→ DIRECTION: Could you return every line from the start of the records up to and including the line containing "Click the part" as a JSON list of strings, one string per line and skipping blank lines?

→ ROWS:
=-=-=-=-=
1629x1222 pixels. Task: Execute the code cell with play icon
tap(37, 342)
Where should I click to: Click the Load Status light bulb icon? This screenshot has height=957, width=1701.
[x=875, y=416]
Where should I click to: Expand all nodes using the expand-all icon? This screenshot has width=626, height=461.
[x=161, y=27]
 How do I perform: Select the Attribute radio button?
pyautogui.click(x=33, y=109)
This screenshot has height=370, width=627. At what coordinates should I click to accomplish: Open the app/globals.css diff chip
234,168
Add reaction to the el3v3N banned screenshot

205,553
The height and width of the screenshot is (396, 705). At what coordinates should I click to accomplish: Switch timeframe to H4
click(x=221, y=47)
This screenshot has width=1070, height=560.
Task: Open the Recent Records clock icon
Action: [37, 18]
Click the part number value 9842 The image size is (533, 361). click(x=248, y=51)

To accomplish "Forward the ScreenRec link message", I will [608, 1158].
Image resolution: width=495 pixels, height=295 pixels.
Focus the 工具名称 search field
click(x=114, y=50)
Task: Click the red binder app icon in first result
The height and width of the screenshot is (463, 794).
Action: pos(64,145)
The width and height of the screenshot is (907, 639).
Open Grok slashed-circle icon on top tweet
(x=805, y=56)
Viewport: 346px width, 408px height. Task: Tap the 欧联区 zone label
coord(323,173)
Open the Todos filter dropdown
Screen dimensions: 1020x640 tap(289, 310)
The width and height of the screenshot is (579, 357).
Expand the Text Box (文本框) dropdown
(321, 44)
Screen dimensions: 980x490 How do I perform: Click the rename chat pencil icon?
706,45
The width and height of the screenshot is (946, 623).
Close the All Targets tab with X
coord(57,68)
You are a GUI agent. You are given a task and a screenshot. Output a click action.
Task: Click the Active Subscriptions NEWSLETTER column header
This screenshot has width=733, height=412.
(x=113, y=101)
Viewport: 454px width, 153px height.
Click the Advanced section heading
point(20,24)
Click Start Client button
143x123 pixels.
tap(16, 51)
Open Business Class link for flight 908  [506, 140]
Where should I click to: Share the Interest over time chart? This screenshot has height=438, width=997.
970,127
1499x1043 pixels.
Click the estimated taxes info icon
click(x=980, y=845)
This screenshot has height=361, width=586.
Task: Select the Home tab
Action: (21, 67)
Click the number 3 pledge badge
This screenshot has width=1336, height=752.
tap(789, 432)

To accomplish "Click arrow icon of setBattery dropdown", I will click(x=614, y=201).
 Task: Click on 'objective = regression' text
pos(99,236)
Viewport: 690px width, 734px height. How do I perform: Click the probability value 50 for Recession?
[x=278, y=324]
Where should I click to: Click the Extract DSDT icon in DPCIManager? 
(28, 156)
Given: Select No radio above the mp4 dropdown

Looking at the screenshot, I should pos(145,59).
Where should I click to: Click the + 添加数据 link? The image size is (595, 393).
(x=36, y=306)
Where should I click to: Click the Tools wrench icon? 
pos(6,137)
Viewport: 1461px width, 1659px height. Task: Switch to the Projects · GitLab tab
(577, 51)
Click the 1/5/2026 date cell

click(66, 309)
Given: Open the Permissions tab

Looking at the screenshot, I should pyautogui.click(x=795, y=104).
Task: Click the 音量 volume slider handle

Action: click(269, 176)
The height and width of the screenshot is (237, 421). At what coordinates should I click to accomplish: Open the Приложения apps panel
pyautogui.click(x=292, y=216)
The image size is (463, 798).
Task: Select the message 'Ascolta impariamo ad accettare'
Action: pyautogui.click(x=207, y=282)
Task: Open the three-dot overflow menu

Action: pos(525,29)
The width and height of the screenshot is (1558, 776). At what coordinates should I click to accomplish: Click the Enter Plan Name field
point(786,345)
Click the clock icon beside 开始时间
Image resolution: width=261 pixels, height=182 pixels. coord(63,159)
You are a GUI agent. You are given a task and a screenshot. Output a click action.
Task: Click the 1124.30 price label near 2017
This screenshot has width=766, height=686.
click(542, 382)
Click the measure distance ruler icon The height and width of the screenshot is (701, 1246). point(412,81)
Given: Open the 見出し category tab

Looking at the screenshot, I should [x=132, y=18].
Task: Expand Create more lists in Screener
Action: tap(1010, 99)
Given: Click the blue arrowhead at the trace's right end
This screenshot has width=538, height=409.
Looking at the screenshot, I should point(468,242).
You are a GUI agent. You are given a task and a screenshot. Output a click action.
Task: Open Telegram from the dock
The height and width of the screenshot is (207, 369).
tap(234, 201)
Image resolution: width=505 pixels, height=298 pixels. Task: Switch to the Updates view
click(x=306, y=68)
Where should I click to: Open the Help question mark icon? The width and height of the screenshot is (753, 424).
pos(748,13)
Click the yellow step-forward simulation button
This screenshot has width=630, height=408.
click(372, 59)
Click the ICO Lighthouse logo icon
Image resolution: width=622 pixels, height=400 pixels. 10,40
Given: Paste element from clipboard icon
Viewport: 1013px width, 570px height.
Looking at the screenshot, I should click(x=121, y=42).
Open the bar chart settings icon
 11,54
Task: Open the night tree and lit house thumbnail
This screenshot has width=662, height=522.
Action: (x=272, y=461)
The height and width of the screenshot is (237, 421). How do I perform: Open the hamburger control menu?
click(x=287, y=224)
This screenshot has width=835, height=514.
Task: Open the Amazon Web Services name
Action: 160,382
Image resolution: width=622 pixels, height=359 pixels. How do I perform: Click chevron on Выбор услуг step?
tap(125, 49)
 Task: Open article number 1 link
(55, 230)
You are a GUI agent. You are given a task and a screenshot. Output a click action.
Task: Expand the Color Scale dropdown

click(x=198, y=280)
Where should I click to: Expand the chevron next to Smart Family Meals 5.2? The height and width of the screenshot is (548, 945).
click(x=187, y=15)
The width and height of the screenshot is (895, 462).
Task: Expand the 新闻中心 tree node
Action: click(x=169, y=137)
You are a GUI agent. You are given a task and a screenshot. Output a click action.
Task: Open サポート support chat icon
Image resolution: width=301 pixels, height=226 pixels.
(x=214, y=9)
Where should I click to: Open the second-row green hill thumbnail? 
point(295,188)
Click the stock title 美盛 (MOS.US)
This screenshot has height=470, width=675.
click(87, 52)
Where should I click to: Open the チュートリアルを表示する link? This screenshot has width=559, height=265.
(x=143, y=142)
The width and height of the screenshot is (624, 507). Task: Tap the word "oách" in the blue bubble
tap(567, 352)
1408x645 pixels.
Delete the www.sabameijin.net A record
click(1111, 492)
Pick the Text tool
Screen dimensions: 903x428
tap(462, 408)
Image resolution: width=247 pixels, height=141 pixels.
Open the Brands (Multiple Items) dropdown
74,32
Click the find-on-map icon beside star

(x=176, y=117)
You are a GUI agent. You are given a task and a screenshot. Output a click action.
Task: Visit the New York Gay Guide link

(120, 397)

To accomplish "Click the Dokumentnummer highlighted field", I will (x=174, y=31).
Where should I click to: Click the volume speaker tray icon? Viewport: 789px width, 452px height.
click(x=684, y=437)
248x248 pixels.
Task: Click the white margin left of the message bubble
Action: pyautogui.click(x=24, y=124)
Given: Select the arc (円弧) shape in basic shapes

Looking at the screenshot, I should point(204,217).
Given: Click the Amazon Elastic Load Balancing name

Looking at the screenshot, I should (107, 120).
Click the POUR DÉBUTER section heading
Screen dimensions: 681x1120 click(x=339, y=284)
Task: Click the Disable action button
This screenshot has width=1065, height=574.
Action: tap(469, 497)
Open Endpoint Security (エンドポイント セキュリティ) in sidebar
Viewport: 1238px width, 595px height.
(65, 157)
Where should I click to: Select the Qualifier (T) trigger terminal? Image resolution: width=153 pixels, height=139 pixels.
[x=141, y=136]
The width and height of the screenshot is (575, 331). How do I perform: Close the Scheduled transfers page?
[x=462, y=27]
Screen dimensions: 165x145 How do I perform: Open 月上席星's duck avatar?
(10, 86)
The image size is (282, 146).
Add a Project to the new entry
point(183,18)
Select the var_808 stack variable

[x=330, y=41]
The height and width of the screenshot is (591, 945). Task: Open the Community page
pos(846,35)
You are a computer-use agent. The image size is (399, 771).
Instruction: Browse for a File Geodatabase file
=-=-=-=-=
→ RESULT FOR THIS TASK:
[
  "1629x1222 pixels. Task: Execute the code cell with play icon",
  "tap(37, 342)",
  "Where should I click to: Click the Load Status light bulb icon? This screenshot has height=957, width=1701.",
  "[x=875, y=416]",
  "Where should I click to: Expand all nodes using the expand-all icon? This screenshot has width=626, height=461.",
  "[x=161, y=27]",
  " How do I perform: Select the Attribute radio button?",
  "pyautogui.click(x=33, y=109)",
  "This screenshot has height=370, width=627. At what coordinates should I click to accomplish: Open the app/globals.css diff chip",
  "234,168",
  "Add reaction to the el3v3N banned screenshot",
  "205,553",
  "The height and width of the screenshot is (396, 705). At what coordinates should I click to accomplish: Switch timeframe to H4",
  "click(x=221, y=47)",
  "This screenshot has width=1070, height=560.",
  "Task: Open the Recent Records clock icon",
  "Action: [37, 18]",
  "Click the part number value 9842 The image size is (533, 361). click(x=248, y=51)"
]